One of the English merchantmen overhauled off the coast of Florida or Cuba was commanded by a Robert Jenkins. He reported that the Spanish captain, Juan de León Fandiño, cut off his ear and handed it back to him saying, “Carry this to your king and tell him I would treat him in like manner.” Incidents such as this caused rising indignation in both countries. The severed ear, or a substitute, was later displayed by Jenkins before the English Parliament, and gave its name to the war that England declared against Spain in 1739, the War of Jenkins’ Ear.

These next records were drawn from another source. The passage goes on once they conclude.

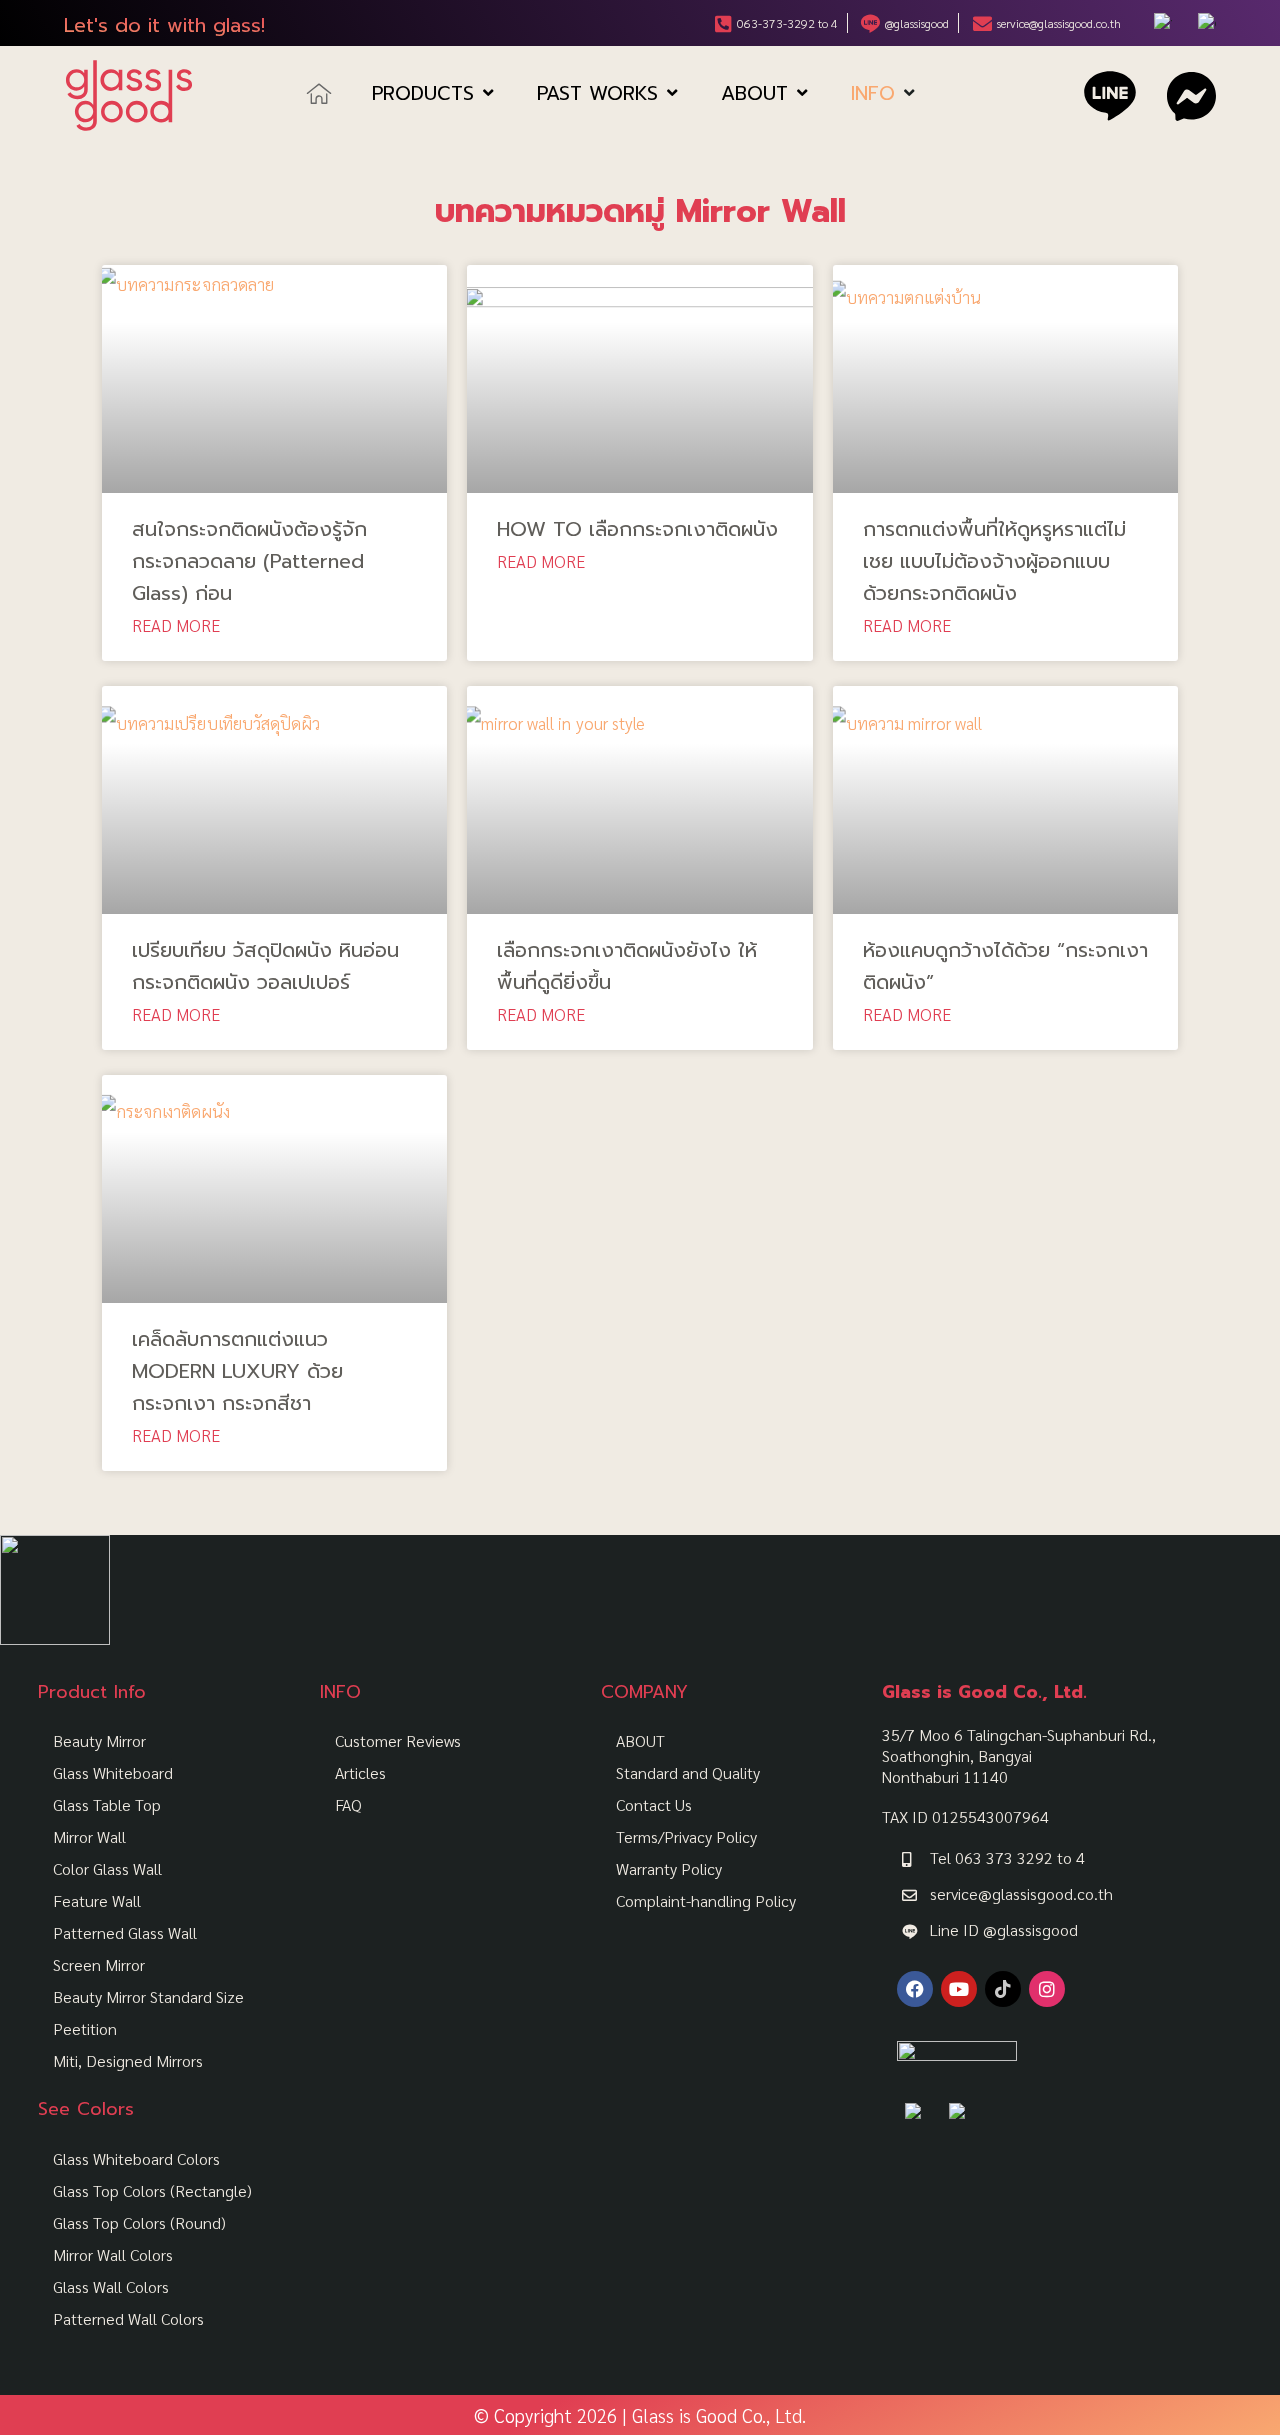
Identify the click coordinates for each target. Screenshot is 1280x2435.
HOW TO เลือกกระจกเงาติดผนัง (637, 529)
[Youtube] (959, 1989)
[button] (434, 94)
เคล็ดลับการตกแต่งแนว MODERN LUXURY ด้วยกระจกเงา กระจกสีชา (237, 1371)
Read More (176, 625)
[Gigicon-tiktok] (1003, 1989)
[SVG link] (129, 95)
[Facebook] (915, 1989)
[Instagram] (1047, 1989)
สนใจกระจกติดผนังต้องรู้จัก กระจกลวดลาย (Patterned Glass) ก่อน (249, 561)
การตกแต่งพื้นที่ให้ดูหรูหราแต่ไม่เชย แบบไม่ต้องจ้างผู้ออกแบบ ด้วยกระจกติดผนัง (994, 561)
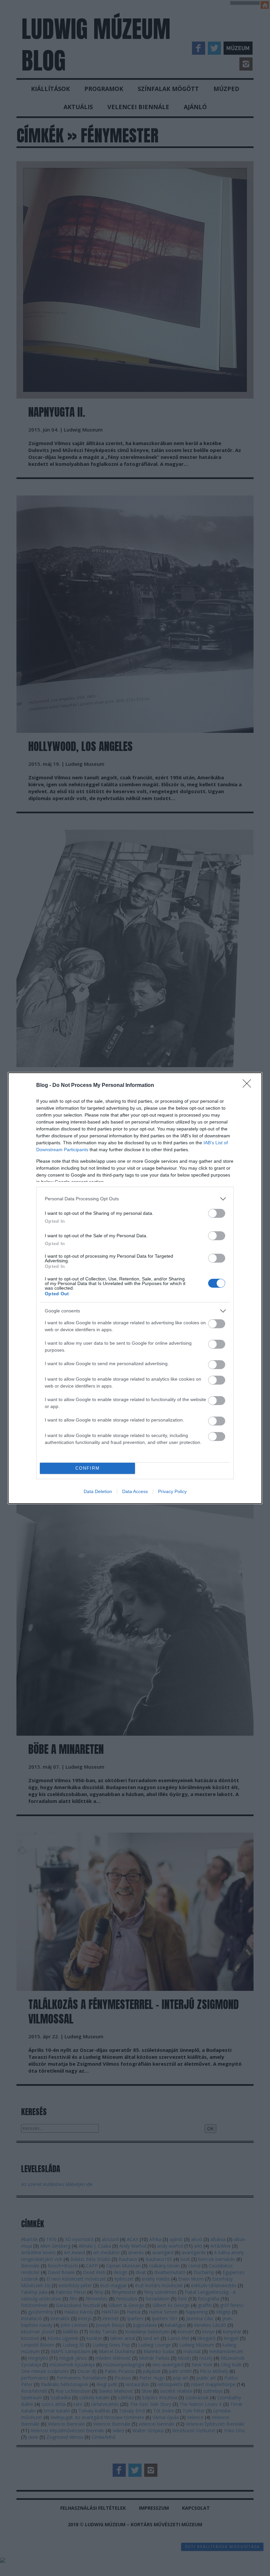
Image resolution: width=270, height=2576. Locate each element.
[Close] (249, 1085)
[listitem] (135, 1198)
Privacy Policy (172, 1491)
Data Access (135, 1491)
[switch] (216, 1213)
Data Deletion (98, 1491)
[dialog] (135, 1288)
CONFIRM (87, 1468)
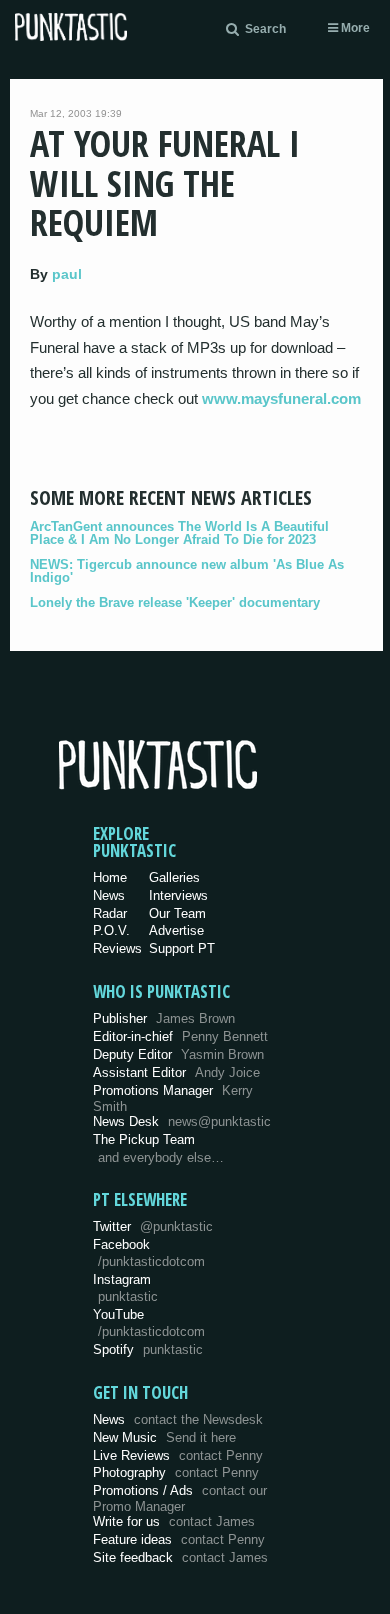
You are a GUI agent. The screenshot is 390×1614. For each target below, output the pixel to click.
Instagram (125, 1288)
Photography (176, 1472)
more (354, 28)
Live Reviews (178, 1455)
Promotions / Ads (180, 1498)
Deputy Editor (178, 1054)
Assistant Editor (176, 1072)
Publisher (164, 1018)
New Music (164, 1437)
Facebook (149, 1253)
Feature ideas (179, 1539)
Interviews (178, 895)
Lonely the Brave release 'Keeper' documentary (175, 602)
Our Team (177, 913)
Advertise (176, 930)
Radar (110, 913)
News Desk (182, 1121)
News (109, 895)
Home (110, 877)
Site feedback (180, 1557)
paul (67, 274)
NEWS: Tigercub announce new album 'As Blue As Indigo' (187, 571)
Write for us (174, 1521)
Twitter (153, 1226)
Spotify (148, 1349)
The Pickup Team (144, 1139)
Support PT (182, 948)
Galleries (174, 877)
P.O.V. (111, 930)
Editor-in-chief (180, 1036)
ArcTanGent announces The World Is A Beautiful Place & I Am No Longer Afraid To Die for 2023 (179, 533)
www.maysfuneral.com (281, 398)
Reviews (117, 948)
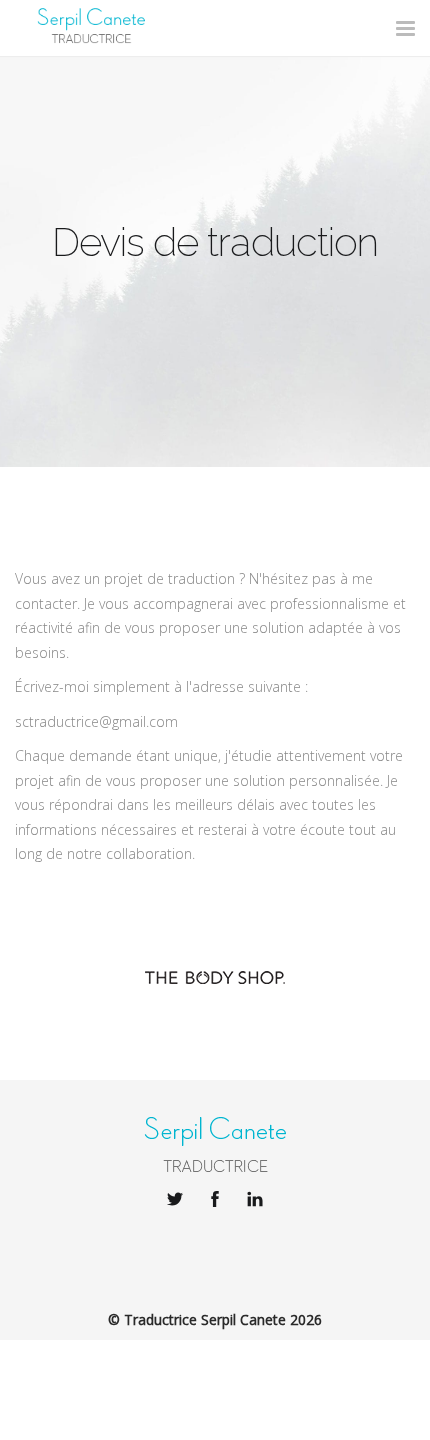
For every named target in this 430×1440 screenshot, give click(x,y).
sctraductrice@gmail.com (96, 721)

General Oglethorpe of Georgia was ordered to harass the Spaniards in Florida, and proceeded to organize an expedition designed to capture St. Augustine. During the winter be probed Spanish defenses, seizing Fort Picolata on the St. Johns River west of the capital, and a companion fort across the river from it. In early May of 1740 he moved south with 400 of his Georgia regiment and took Fort Diego, a Spanish plantation post fifteen miles north of St. Augustine, in the vicinity of present Palm Valley. Leaving troops to hold it, he then retired back to the mouth of the St. Johns River to await the arrival of his other military contingents.